Data records:
━━━━

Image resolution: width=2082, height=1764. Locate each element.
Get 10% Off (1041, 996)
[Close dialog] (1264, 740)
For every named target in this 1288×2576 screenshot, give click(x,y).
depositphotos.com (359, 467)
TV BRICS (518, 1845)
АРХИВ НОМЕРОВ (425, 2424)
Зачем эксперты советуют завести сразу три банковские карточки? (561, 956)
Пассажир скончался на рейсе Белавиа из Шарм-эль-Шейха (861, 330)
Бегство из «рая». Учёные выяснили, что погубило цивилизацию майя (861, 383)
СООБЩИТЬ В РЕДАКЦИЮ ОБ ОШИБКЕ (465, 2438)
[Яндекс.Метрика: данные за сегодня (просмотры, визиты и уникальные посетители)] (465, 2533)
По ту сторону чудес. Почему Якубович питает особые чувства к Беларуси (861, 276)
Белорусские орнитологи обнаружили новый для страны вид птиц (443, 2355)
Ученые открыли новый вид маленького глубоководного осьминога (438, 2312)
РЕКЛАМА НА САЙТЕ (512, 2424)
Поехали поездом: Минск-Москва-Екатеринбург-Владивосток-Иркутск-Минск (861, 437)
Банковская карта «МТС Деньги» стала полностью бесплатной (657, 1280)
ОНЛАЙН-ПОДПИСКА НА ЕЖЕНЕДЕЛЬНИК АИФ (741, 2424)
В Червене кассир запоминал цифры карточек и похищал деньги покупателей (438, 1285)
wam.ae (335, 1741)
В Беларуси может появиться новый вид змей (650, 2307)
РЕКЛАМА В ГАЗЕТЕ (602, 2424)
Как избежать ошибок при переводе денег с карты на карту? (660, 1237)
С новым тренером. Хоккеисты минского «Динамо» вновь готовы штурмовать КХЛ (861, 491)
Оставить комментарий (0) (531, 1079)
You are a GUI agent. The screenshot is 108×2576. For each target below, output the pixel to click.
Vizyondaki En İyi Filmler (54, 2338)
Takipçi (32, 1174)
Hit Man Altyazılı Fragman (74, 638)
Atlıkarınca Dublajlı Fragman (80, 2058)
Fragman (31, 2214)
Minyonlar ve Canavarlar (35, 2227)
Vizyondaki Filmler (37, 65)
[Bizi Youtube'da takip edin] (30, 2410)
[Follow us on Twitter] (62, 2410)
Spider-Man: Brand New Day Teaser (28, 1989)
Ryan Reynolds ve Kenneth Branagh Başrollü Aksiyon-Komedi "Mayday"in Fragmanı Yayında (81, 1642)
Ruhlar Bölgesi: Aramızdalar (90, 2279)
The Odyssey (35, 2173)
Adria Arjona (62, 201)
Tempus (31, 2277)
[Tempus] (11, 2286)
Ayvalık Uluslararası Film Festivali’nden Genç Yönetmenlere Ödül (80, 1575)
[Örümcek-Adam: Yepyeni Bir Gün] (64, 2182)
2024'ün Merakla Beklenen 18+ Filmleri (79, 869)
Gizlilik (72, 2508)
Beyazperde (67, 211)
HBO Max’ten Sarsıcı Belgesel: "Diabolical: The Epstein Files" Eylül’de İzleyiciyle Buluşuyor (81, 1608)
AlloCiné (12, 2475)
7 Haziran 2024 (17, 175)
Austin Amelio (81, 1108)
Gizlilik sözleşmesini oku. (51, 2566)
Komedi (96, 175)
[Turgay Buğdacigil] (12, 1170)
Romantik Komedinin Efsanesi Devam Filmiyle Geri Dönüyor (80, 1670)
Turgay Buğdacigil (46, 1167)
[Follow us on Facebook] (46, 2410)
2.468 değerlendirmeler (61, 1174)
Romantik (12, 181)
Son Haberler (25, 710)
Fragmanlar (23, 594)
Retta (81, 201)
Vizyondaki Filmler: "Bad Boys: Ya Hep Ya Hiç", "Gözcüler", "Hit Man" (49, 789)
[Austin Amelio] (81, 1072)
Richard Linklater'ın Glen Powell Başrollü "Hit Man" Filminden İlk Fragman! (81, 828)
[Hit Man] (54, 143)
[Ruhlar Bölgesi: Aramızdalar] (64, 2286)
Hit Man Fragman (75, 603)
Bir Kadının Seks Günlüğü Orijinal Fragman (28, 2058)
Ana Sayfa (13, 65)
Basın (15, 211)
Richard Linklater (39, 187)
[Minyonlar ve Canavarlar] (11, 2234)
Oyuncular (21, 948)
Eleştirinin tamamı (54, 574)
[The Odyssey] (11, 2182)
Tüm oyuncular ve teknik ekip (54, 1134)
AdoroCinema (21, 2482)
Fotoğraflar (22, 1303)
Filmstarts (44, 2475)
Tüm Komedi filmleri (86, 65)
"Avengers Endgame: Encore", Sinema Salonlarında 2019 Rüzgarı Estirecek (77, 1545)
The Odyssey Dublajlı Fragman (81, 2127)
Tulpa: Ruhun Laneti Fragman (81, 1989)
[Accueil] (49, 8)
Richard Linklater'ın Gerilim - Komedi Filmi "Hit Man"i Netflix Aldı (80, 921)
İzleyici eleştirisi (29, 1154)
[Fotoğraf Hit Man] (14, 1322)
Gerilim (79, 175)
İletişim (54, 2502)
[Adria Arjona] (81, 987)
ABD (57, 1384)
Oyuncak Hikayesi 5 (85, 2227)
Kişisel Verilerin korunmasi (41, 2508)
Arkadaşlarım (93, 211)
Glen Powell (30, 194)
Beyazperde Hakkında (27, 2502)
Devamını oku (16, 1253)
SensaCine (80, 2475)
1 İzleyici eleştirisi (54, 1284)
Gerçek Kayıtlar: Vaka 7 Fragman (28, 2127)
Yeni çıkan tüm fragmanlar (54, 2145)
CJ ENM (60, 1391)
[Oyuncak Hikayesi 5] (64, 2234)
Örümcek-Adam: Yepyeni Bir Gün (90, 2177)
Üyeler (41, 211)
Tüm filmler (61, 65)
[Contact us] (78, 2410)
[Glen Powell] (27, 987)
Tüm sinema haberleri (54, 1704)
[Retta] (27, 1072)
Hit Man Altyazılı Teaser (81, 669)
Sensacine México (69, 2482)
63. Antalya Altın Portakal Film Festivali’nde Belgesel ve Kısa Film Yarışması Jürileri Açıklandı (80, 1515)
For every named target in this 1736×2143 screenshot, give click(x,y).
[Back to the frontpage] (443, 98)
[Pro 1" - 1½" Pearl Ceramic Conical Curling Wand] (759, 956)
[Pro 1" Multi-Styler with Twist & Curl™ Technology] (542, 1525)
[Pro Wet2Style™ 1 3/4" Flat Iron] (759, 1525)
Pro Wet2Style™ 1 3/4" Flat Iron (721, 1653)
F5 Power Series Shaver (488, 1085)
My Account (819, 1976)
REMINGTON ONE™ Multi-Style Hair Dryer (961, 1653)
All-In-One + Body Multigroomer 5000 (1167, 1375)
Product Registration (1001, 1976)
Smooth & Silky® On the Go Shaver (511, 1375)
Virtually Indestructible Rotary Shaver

━━━━

__Required work__. Look through the entries above; copy each line where the string "Adam" appears.

__Task solution__.
[Örümcek-Adam: Yepyeni Bir Gün] (64, 2182)
Örümcek-Adam: Yepyeni Bir Gün (90, 2177)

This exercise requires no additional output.